サイエントロジーの脱会者「第2世代」に密着 カルト集団で生まれ育った苦悩を語る

サイエントロジーの脱会者、クリスティ・ゴードン氏の幼少時代のスクラップブック。(Photo by Justin Kaneps for Rolling Stone)

米国の新興宗教団体「サインエントロジー」の信者として生まれ育った者が脱会すると、ひとつの大きな問題に直面する 「他の人々は、以前のアイデンティティに戻ることができますが、私たちは、何もないところからアイデンティティを見つけようとしているのです」と元信者の1人は語る。

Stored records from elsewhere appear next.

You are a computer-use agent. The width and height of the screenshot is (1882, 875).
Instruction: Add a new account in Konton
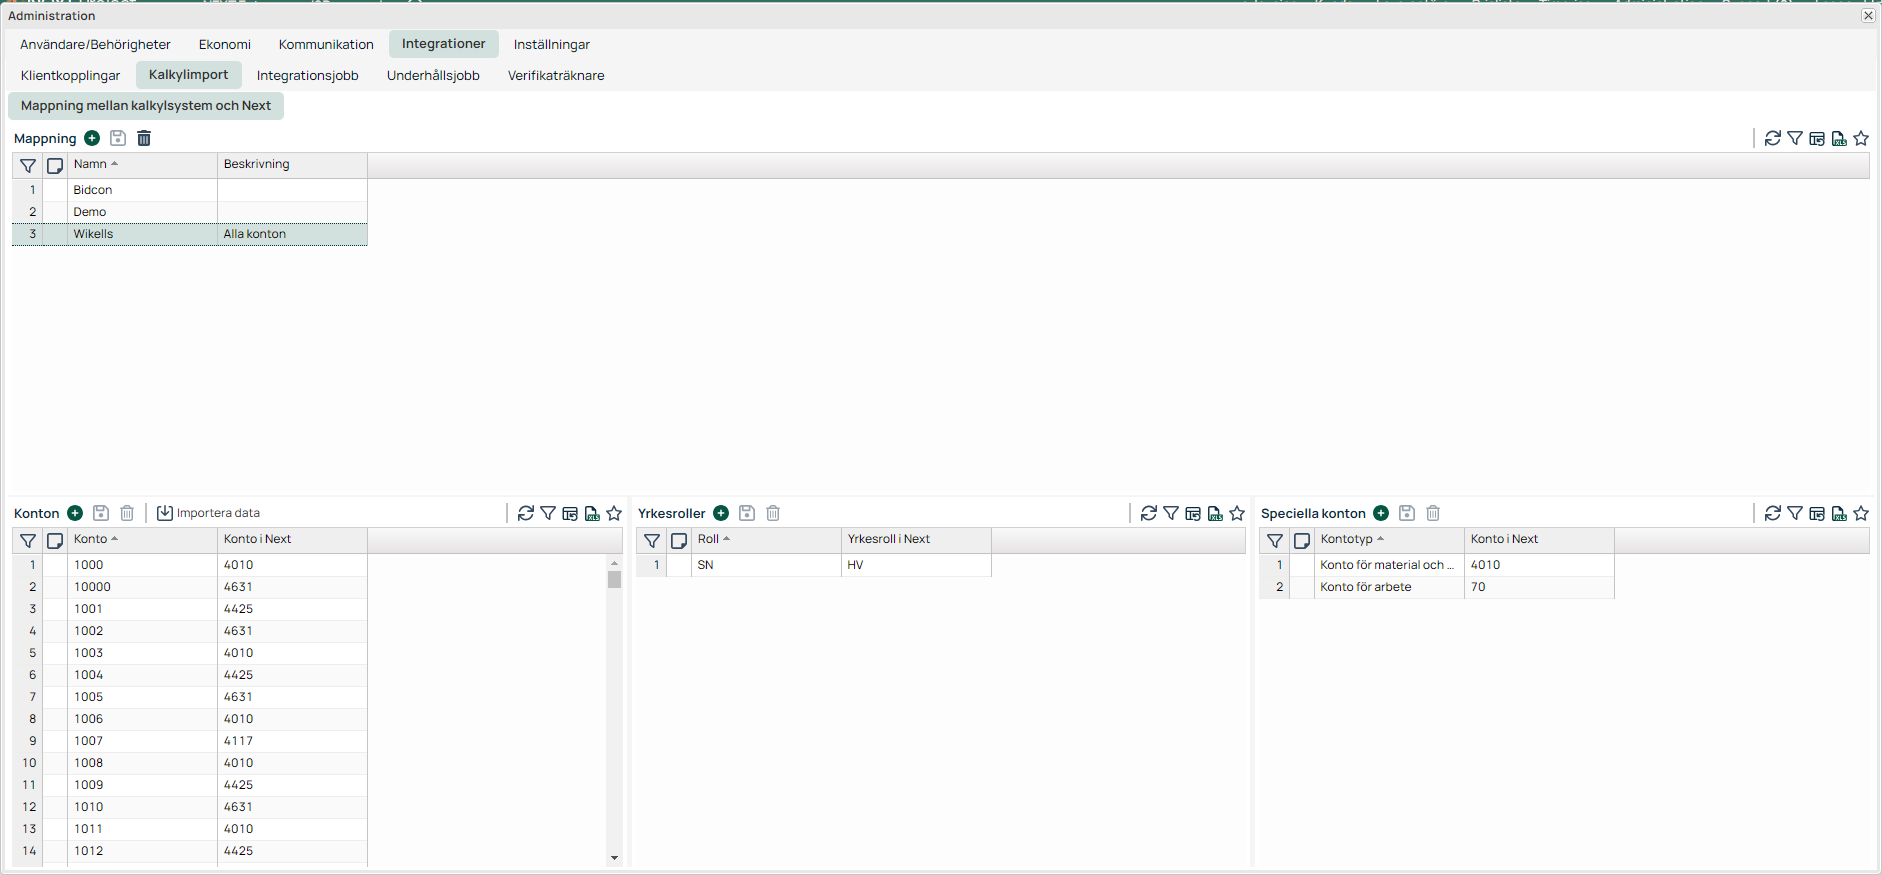(x=75, y=513)
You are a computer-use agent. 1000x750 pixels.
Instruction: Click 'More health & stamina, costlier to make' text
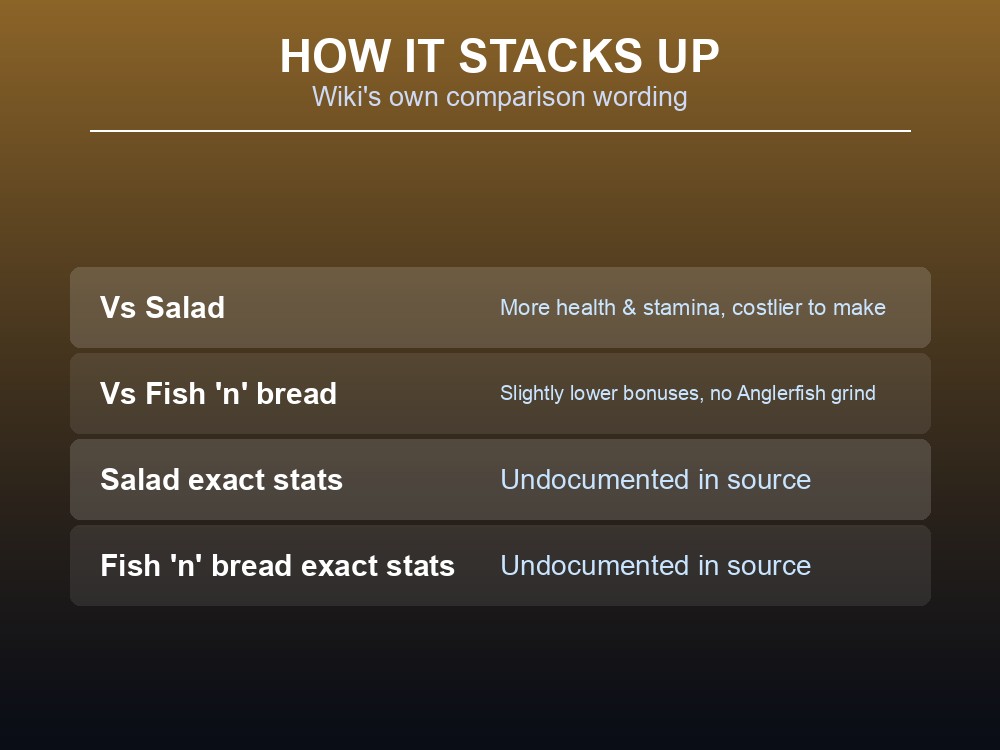click(x=693, y=307)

脱会した人たちのことをサイエントロジー教会の信者は専門用語でこう呼ぶ。「banky(=はみ出し者)」「downtone(悪いオーラを発している)」「chargey(負のエネルギーが充満している)」「TRを取り込もうとしない(頑なに受け入れない)」。

だが、脱会者たちは自分たちのことをこうした言葉で呼ぶことはない。彼らは自分たちを「サイエントロジーの子供たち」と呼ぶ。心理学者は彼らを第2世代(Second Generation Adult=SGA)と位置付けている。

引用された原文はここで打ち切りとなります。